SHORT TASK 1: Pull out every line of the listing that contains the word "dimensions".

------ SELECTED EXCERPT

Rescinded job offers, public outcry, and doxxing. After a joint statement was released by the Harvard Palestine Solidarity Committee (PSC) and the Harvard Graduate Students for Palestine in response to the October 7th Hamas attack on Israel and co-signed by over 30 other student organizations, the Harvard community and its students have been increasingly under the public eye, with many criticizing the organization and the students who signed it for its message as well as the University’s response to campus turmoil.
“We, the undersigned student organizations, hold the Israeli regime entirely responsible for all unfolding violence,” the statement began. Additionally, the statement calls on the “Harvard community to take action to stop the ongoing annihilation of Palestinians.” The statement was met with varied backlash, leading to several organizations retracting their initial signature. A later statement reaffirmed that the “PSC staunchly opposes all violence against all innocent life and laments all human suffering.”
However, one outside group’s public condemnation of the students involved with the letter has grown increasingly controversial both on campus and internationally. Accuracy in Media (AIM) has since placed a billboard truck, or “doxxing” truck on Harvard’s campus, displaying the names and faces of the students that the organization has associated with the campus groups that signed the statement.
The truck has caused much debate amongst Harvard’s community, leading to discussion regarding student safety, free speech, and campus protections. However, Adam Guillette, President of Accuracy in Media, stands by his decision to bring the truck to Harvard’s campus, as he explained in an interview with the Harvard Independent.

------------
------ SUPPLIED MATERIAL

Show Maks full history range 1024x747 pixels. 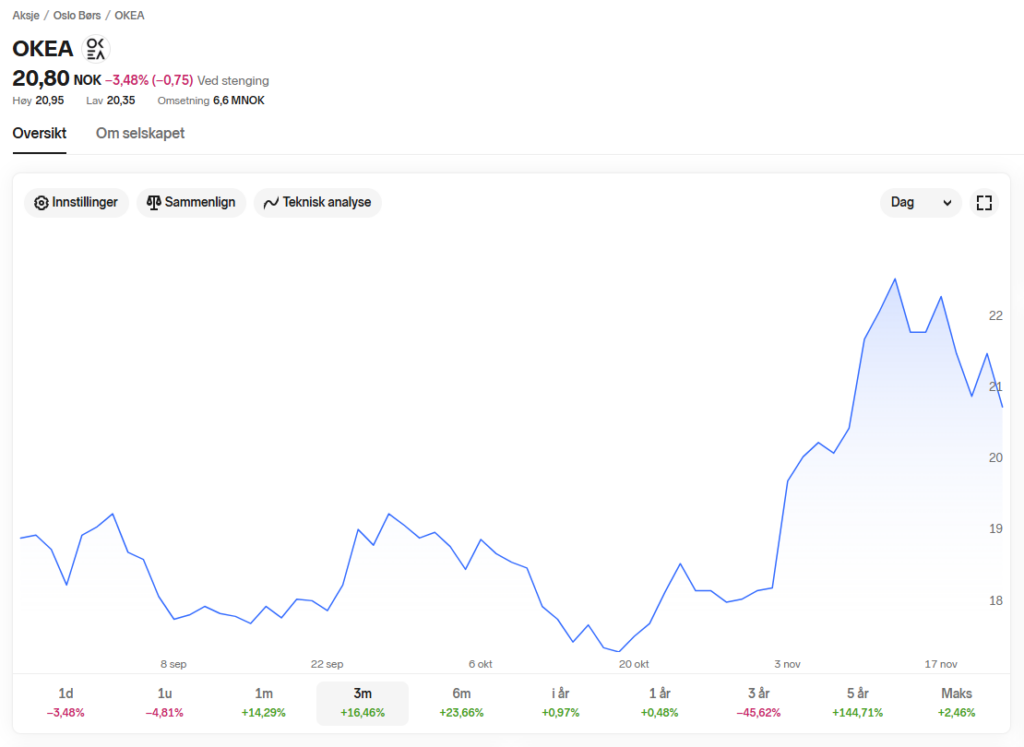[956, 702]
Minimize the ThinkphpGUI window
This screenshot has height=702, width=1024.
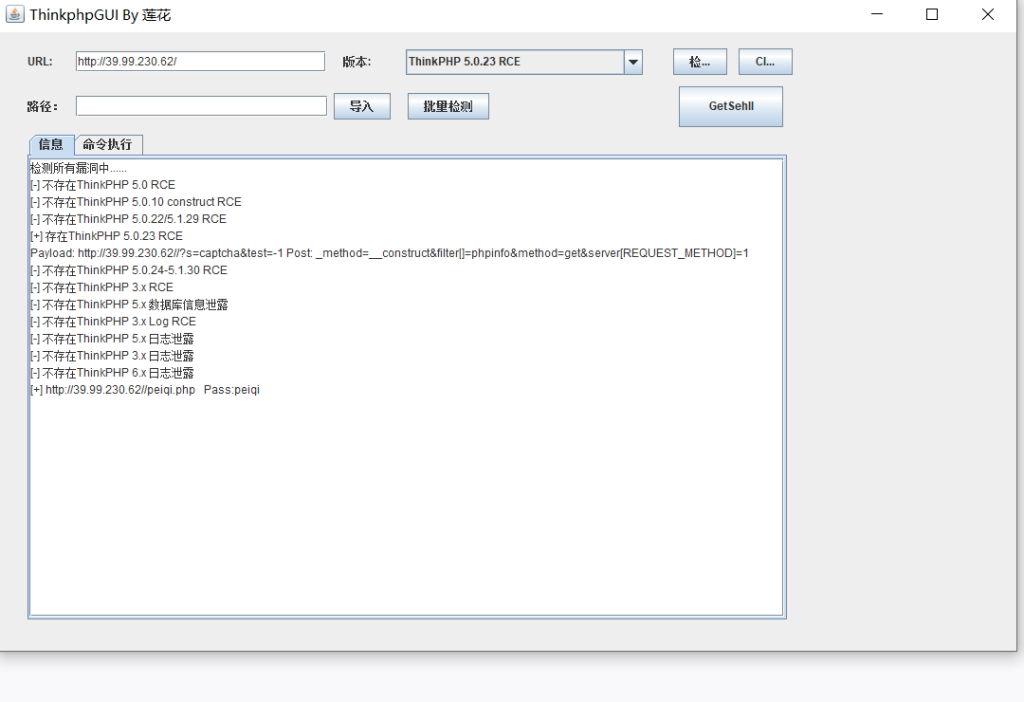point(877,15)
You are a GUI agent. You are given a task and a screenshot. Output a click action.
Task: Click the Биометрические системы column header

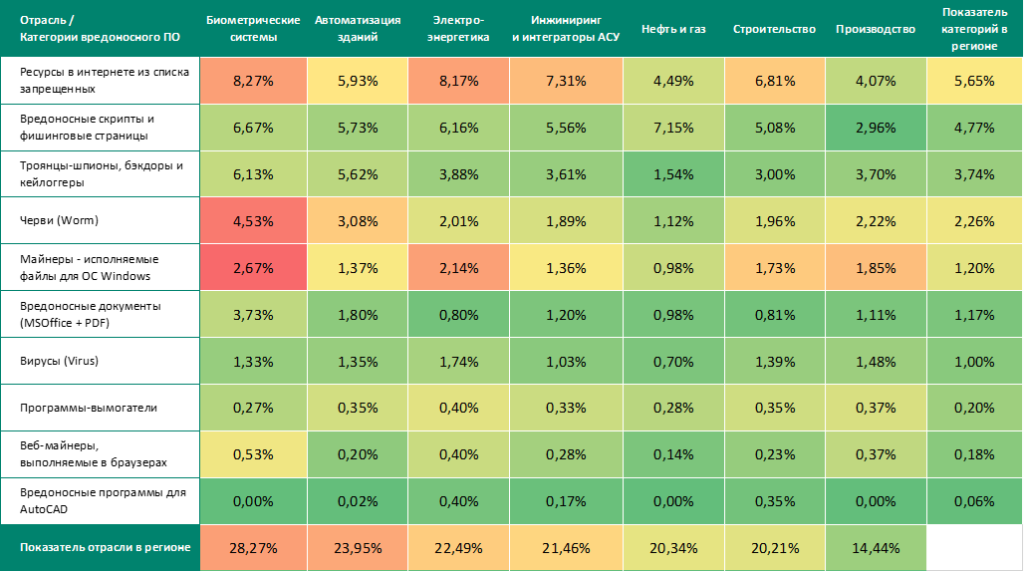[253, 29]
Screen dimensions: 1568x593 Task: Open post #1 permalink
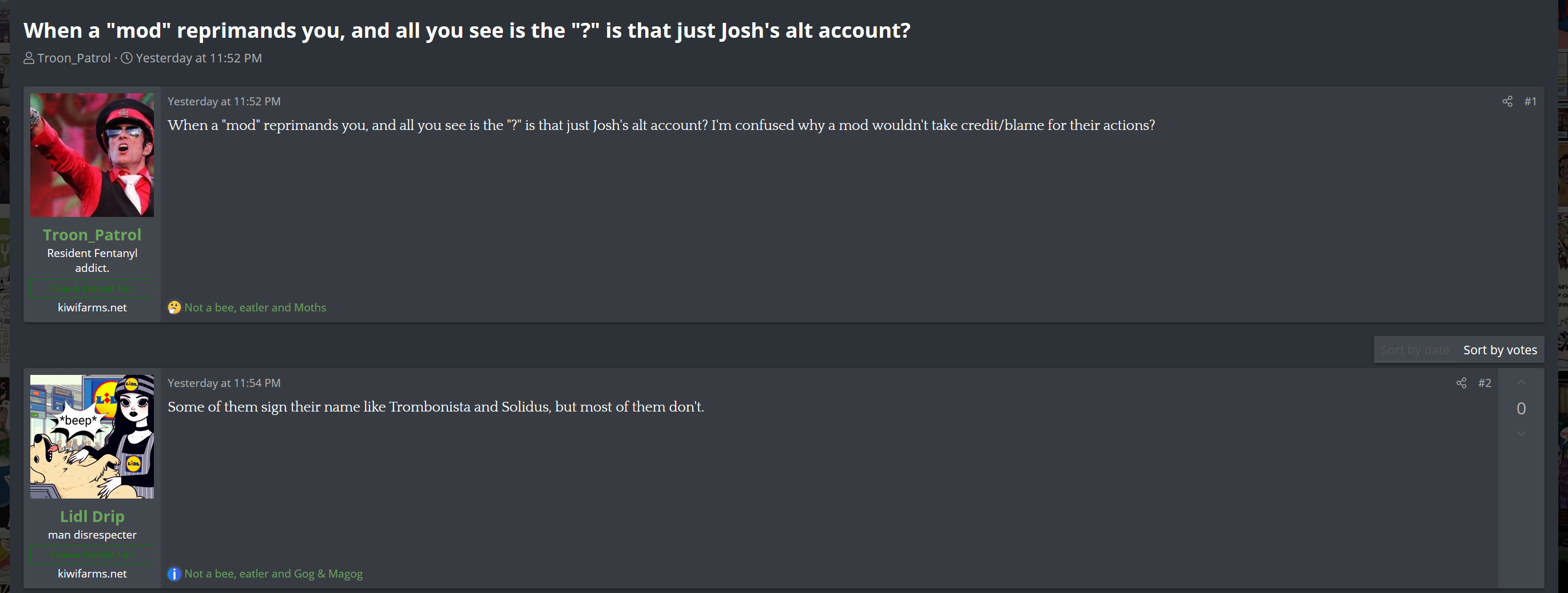tap(1530, 102)
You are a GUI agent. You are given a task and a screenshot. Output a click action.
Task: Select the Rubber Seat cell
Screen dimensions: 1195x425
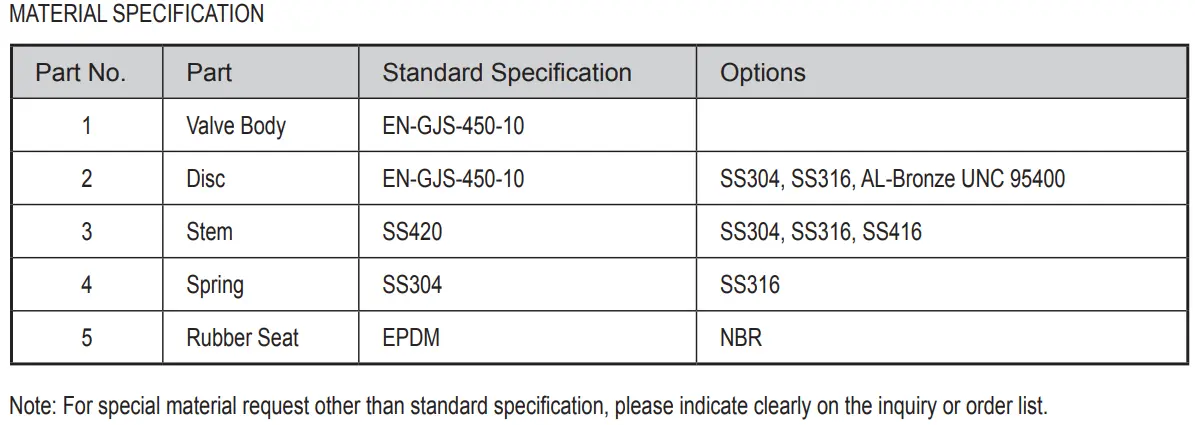[x=242, y=338]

------------

SHORT TASK 2: Transcribe, word for word, the stretch of the Harvard article from "The truck has" through "the Harvard Independent.".

COMPLETE ANSWER 1:
Screen dimensions: 1568x593 Task: Open post #1 permalink
Screen dimensions: 1195x425

COMPLETE ANSWER 2:
The truck has caused much debate amongst Harvard’s community, leading to discussion regarding student safety, free speech, and campus protections. However, Adam Guillette, President of Accuracy in Media, stands by his decision to bring the truck to Harvard’s campus, as he explained in an interview with the Harvard Independent.